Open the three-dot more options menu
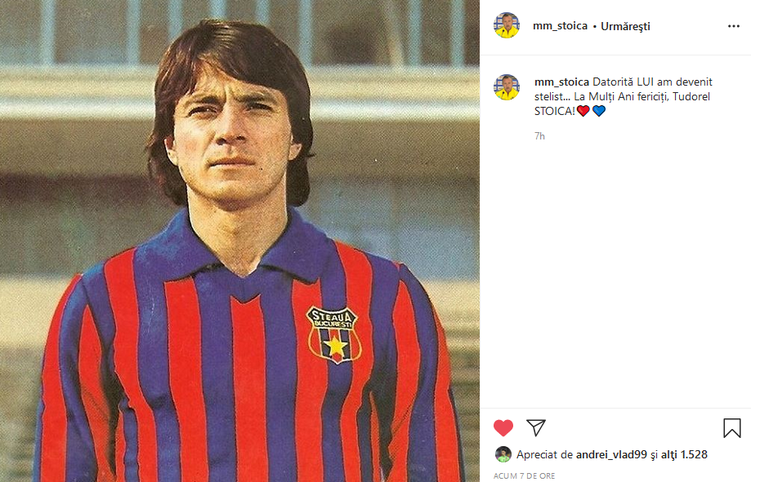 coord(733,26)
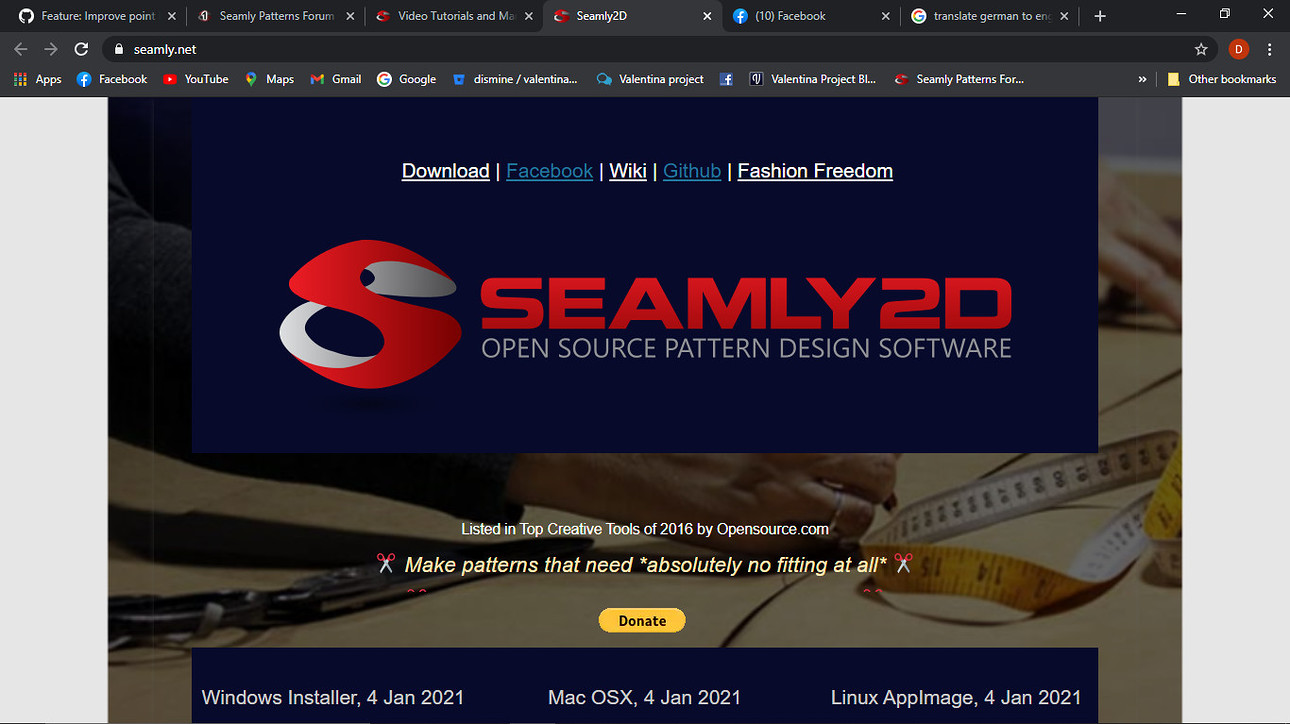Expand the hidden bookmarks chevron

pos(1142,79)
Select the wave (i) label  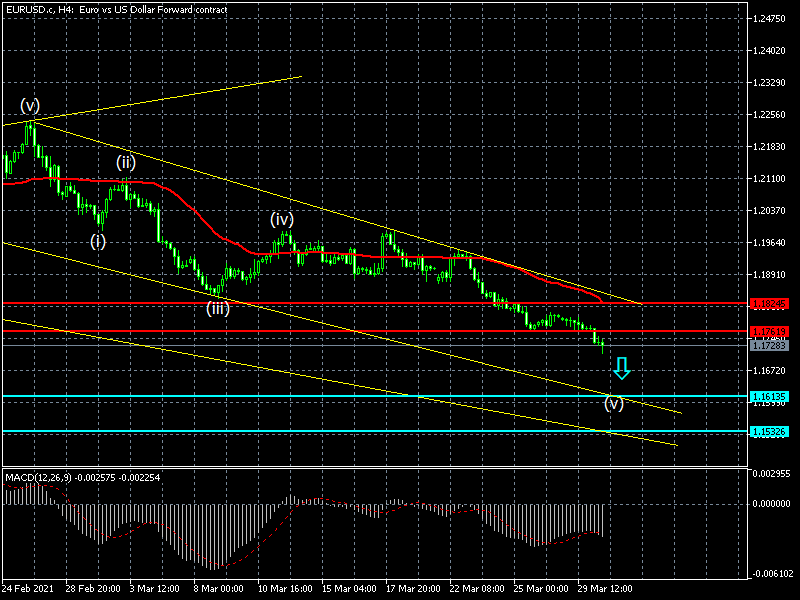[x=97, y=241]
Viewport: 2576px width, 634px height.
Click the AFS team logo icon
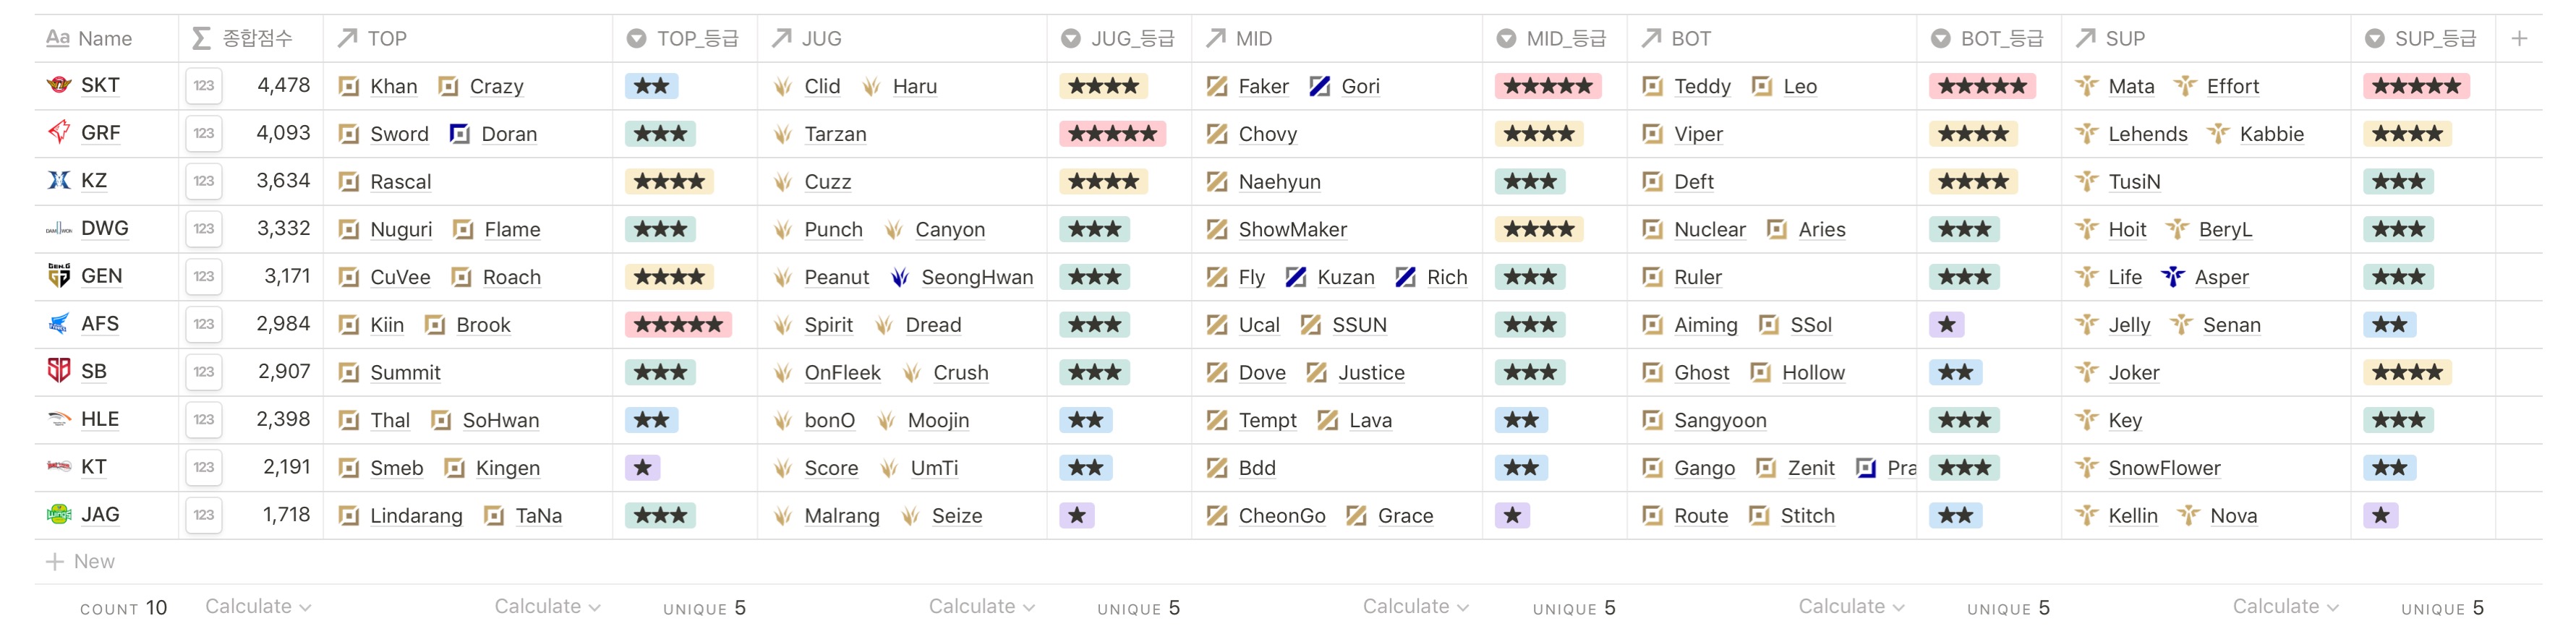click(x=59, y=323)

EXERCISE DESCRIPTION:
Rewrite the part of the material that opens with the line containing "Viewport: 2576px width, 634px height." and runs through the end of the material, requests included, raising every coordinate in the answers by 7. Leave the pictures out of your answer.

FINISHED EXERCISE:
Viewport: 2576px width, 634px height.
Click the AFS team logo icon
click(x=66, y=330)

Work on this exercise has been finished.